**Problem statement:** According to the essay excerpt, what is the paper not intended for?

**Passage provided:**
##########

But I must beg leave to inform the author, that this paper is not
intended for the management of controversy, which would be of very little
import to most readers, and only misspend time, that I would gladly
employ to better purposes. For where it is a man's business to entertain
a whole room-full, it is unmannerly to apply himself to a particular
person, and turn his back upon the rest of the company.


[Footnote 1: No. 25 in the reprint. [T.S.]]

[Footnote 2: "They met and whispered together; and their entire aim was
the confirmation of their own power and an oath for the destruction of
their enemies." [T.S.]]

[Footnote 3: The following is the passage in Sacheverell's sermon in
which the nickname is used: "What dependence can there be upon a man of
no principles? ... In what moving and lively colours does the holy
Psalmist paint out the crafty insidiousness of such wily Volpones!"

##########

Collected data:
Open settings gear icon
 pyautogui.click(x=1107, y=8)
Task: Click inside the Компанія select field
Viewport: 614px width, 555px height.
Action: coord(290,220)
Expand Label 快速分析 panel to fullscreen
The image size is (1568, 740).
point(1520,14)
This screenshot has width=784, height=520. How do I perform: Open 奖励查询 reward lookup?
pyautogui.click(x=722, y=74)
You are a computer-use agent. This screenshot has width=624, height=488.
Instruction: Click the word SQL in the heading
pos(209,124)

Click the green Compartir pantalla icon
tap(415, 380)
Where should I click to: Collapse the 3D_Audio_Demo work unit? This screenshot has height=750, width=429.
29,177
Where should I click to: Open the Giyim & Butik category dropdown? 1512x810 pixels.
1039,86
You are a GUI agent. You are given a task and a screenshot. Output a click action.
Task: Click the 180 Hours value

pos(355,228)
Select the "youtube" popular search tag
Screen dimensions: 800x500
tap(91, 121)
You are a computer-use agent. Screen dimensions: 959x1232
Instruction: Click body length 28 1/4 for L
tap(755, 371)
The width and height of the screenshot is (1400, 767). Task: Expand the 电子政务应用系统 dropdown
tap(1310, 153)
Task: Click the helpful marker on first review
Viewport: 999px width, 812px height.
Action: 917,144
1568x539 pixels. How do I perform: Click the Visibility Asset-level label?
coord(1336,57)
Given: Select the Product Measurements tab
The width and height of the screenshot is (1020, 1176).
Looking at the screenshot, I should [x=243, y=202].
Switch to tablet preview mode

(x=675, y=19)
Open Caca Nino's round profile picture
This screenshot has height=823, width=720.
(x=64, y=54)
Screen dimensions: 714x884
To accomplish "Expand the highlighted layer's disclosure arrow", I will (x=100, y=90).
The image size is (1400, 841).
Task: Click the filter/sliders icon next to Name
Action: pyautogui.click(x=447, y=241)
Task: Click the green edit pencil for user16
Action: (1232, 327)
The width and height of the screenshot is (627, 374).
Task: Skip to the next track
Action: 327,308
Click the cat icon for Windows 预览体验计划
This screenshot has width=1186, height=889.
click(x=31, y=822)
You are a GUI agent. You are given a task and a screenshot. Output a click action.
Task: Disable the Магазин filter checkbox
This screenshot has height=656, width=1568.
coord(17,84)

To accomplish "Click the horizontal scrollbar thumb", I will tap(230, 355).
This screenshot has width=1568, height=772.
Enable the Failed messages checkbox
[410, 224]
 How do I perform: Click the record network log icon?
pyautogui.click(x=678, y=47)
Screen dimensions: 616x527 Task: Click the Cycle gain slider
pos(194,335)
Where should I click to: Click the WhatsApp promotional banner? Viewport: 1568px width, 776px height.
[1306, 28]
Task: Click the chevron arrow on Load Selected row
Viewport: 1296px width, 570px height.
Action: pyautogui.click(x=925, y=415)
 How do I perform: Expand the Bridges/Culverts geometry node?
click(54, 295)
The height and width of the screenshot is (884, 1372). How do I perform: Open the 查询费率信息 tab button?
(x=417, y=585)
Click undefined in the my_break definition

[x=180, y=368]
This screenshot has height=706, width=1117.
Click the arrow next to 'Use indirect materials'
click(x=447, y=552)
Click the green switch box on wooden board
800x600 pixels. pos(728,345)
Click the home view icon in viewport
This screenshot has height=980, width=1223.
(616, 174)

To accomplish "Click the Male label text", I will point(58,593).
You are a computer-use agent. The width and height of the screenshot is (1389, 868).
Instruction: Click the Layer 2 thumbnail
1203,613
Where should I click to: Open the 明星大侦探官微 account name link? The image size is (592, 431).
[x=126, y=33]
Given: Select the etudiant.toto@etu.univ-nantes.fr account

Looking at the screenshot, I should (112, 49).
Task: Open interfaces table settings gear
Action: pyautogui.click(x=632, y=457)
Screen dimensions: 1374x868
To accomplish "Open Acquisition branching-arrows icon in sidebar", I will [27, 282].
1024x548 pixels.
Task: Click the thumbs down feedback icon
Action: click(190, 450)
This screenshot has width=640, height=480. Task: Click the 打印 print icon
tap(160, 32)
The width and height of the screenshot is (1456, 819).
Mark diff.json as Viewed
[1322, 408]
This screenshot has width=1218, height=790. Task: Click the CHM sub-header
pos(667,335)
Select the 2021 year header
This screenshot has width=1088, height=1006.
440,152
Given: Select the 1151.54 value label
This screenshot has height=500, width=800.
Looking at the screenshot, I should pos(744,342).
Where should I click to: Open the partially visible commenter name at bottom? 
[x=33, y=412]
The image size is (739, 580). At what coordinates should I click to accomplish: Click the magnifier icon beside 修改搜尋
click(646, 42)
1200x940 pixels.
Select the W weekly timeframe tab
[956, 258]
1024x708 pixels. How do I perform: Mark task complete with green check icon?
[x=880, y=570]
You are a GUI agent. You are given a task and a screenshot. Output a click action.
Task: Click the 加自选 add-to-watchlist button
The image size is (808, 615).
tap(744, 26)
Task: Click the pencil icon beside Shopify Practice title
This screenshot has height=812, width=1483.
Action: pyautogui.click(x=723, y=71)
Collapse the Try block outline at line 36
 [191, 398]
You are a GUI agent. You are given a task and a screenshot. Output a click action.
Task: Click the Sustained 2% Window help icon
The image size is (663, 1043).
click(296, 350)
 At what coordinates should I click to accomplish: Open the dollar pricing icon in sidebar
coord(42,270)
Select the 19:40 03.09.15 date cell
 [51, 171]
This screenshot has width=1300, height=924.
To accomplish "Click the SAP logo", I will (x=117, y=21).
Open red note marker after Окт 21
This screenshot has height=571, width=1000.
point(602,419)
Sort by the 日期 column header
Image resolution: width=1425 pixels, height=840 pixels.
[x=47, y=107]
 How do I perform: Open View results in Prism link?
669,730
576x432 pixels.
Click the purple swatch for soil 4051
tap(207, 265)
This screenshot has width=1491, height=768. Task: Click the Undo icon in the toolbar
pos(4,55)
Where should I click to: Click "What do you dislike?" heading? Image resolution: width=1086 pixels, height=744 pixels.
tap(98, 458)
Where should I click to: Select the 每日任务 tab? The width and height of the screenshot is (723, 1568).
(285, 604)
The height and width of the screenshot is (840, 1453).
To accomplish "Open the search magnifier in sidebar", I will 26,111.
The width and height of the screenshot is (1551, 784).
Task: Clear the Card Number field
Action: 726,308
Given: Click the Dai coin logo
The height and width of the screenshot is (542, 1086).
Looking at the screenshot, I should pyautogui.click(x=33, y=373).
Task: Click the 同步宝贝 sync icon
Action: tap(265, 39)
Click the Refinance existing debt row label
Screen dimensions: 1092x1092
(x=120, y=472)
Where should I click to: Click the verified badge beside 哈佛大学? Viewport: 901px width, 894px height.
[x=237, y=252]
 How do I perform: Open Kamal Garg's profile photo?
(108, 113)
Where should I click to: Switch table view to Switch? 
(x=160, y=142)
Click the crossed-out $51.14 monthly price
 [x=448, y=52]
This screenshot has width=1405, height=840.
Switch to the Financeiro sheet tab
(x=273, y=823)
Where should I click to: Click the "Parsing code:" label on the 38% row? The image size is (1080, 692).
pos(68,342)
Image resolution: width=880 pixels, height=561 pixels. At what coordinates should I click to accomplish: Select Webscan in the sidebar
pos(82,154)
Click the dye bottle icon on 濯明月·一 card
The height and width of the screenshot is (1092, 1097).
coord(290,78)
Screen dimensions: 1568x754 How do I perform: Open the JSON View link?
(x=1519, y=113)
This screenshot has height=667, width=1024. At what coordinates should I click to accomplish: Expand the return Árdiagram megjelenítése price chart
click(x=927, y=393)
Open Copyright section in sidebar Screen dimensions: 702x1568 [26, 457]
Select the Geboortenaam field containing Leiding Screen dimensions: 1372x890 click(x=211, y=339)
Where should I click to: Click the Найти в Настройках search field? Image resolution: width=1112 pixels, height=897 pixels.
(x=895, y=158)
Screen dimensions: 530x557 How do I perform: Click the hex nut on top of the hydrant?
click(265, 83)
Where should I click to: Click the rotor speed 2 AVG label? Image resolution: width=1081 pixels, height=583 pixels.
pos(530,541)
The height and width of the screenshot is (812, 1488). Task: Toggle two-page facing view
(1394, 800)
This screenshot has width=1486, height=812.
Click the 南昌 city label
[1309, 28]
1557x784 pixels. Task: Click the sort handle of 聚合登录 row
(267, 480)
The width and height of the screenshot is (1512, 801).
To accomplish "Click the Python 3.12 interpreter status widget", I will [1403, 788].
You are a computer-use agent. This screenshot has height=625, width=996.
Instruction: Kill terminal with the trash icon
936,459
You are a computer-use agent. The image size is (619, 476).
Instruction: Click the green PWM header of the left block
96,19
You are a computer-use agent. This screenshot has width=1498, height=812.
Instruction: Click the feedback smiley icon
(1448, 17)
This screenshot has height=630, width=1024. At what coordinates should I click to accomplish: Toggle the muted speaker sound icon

##########

**Written response:** The management of controversy.